Menurut Mujammil Qomar, integrasi pondok dan Pesantren adalah suatu keniscayaan. Dari terminologi keduanya memiliki kesamaan namun ditemukan perbedaan. Istilah “pondok” lebih dimaknai dengan pemondokan atau asrama, adapun “Pesantren” difahami sebagai tempat mempelajari agama namun tidak ditemukan pemondokan atau asrama. Hal ini ia tambahkan seperti Pesantren Kilat yang biasa diadakan di sekolah-sekolah non asrama, menurutnya tidak dapat disamakan dengan Pesantren. Sebabnya adalah pelajar yang yang berasal dari sekolah umum hanya mengikuti kegiatan ini pada beberapa waktu yang singkat atau “sekedarnya” sebagai ajang memperkenalkan kehidupan Pesantren. Jadi singkat kata, Pesantren diidentikan dengan tempat belajar agama Islam melalui kitab klasik, pelajarnya tidak berada atau menginap di dalamnya. Adapula pelajar yang sekolah umum namun ia belajar di luar waktunya di Pesantren.[8] Bagi penulis fenomena saat ini seperti ada istilah santri “kalong” yang hanya berada di Pesantren saat mengaji sisanya belajar di sekolah umum atau berprofesi sebagai pekerja tertentu.

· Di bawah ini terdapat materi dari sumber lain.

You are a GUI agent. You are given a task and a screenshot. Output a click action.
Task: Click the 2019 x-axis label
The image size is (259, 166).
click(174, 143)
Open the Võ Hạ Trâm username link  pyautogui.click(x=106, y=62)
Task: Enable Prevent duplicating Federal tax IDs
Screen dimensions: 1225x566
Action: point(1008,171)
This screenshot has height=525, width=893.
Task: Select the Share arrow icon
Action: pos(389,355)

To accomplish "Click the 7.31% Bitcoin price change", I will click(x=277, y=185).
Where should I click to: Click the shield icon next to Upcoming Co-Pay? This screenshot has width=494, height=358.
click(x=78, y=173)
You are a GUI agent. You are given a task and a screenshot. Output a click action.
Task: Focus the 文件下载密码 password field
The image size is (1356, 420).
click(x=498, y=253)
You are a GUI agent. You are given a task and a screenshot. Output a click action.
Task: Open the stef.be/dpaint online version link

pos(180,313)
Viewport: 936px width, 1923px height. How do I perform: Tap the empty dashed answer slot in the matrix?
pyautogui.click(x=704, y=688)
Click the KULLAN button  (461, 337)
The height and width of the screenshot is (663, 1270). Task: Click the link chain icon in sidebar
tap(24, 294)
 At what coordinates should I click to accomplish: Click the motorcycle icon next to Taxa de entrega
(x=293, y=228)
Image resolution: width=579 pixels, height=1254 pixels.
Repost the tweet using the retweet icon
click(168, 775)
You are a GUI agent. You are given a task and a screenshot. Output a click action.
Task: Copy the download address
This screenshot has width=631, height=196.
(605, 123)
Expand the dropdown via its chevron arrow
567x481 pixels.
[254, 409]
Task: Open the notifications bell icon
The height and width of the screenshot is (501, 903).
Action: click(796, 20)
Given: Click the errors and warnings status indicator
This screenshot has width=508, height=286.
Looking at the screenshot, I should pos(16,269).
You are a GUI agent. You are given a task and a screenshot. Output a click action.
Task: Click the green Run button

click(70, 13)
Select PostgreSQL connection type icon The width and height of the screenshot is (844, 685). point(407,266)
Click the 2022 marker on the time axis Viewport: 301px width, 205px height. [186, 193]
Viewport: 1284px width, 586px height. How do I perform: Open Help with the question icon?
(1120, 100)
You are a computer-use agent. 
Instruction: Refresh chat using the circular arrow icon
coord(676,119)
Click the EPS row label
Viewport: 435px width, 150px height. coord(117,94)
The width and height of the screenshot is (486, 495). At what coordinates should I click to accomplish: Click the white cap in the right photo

Istilah “Pesantren” diambil dari kata “santri” ketambahan awal pe dan akhiran an. Menunjukkan kepada tempat pelajar yang mengkaji ilmu agama. Istilah “santri” sendiri versi kamus bahasa Indonesia ialah orang yang mendalami ajaran Islam. Oleh karena itu, istilah “Pesantren” dianggap sebuah tempat atau Institusi Pendidikan keagamaan yang khusus mengajarkan ajaran Islam.[9] Secara spesifik Pesantren lebih banyak mengajarkan ajaran Islam sebagai pedoman hidup yang nantinya disebarkan ke masyarakat. Ini menjadi tugas Pesantren selain berfungsi sebagai pendidikan, juga untuk menyebarkan ajaran Islam.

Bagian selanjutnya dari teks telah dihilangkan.